Let’s consider the relationship between the waiting times and the lengths of the eruptions in the Old Faithful data:

ggplot(data=faithful, aes(Eruptions, Waiting.Time)) +
  geom_point() 

The correlation is

round(cor(faithful)[1, 2], 3)
## [1] 0.901

say we want to find a \(95\%\) confidence interval for the correlation. Now the standard solution is based on the assumption that the data comes from a bivariate normal distribution, which is not correct because of the “hole” in the middle.
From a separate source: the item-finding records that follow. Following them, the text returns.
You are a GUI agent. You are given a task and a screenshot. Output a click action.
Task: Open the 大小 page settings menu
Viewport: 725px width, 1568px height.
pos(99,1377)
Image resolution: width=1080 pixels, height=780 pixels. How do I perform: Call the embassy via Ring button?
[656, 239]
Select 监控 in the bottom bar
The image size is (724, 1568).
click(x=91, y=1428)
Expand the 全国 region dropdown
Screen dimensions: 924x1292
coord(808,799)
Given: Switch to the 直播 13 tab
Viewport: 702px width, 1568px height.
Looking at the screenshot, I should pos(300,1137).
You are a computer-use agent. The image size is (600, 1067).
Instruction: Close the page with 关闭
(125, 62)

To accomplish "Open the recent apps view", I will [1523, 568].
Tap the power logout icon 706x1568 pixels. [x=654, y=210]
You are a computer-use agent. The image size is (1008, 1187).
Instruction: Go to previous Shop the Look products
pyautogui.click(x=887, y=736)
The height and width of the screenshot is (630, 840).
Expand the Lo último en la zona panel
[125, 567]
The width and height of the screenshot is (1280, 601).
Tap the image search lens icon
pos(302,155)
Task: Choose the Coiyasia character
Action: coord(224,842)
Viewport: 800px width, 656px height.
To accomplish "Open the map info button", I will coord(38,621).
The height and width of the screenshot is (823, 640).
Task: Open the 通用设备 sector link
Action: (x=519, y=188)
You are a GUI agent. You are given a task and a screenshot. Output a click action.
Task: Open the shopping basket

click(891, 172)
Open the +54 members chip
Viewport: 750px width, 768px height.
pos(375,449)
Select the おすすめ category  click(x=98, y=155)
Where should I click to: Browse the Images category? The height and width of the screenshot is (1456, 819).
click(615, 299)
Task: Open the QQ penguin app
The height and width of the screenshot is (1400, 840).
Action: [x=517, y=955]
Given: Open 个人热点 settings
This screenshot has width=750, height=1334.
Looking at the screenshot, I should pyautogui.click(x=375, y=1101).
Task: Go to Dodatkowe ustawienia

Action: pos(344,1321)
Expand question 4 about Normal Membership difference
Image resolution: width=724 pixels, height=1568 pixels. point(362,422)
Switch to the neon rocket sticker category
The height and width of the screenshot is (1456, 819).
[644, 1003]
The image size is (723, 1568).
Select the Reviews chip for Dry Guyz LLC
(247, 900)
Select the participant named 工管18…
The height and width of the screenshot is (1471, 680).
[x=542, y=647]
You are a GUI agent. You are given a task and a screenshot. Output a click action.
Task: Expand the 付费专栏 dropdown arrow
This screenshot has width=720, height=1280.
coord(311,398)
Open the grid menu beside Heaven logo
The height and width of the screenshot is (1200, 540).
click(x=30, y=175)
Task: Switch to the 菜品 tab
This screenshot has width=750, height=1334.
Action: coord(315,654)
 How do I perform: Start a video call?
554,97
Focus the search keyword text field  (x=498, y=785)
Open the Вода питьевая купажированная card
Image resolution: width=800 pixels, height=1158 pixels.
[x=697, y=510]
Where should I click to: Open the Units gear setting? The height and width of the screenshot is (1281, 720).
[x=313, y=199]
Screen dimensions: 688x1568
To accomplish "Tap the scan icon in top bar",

But

B <- 1e4
n <- dim(faithful)[1]
cor.boot <- rep(0, B)
for(i in 1:B) 
  cor.boot[i] <- cor(faithful[sample(1:n, 
                                     size=n,
                                     replace=TRUE), ])[1, 2]
round(quantile(cor.boot, c(0.025, 0.975)), 3)
##  2.5% 97.5% 
## 0.883 0.917

Here is another interesting use of the Bootstrap: say we are interested in the least squares regression line:

ggplot(data=faithful, aes(Eruptions, Waiting.Time)) +
  geom_point() +
  geom_smooth(method="lm", se=FALSE)

how much variation is in this line, that is how much does it depend on the exact sample?

x <- seq(1.5, 5.25, length=250)
y <- matrix(0, 250, 100)
for(i in 1:100) {
  fit <- lm(Waiting.Time~Eruptions,
            data=faithful[sample(1:n, size=n,
                         replace=TRUE), ])
  y[, i] <- coef(fit)[1]+coef(fit)[2]*x
}
L <- apply(y, 1, quantile, probs=0.025)
U <- apply(y, 1, quantile, probs=0.975)
ggplot(data=faithful, aes(Eruptions, Waiting.Time)) +
  geom_point() +
  geom_smooth(method="lm", se=FALSE) +
  geom_line(data=data.frame(x=x, y=L), aes(x, y), 
            color="red") +
  geom_line(data=data.frame(x=x, y=U), aes(x, y), 
            color="red")

this is called a confidence band. They are quite popular in many fields, there are however serious questions of how to interpret them because of the issue of simultaneous inference.